Material supplied:
· · · ·

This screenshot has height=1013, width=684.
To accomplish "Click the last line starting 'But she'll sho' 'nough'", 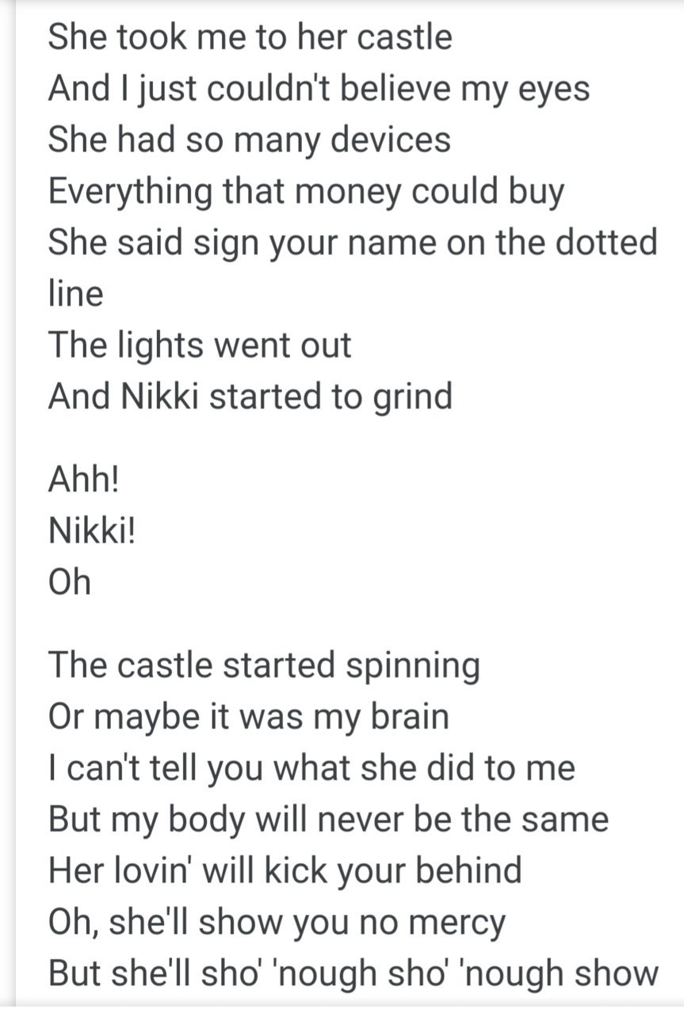I will (x=353, y=973).
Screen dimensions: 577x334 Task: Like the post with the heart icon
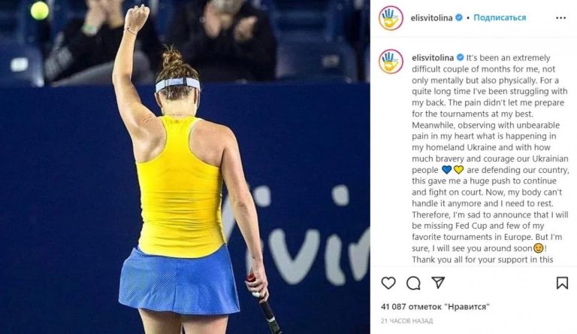coord(388,283)
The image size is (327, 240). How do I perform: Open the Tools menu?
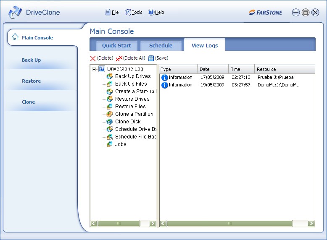(x=134, y=12)
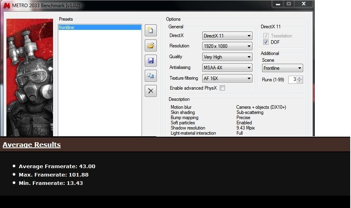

· · · ·

Please transcribe exactly the lines from the one containing "The image size" through the final line of the data, including both, and nothing else. Pictures are to be left out.

Answer to this problem:
The image size is (327, 240). How do I perform: Open the Tools menu?
(x=134, y=12)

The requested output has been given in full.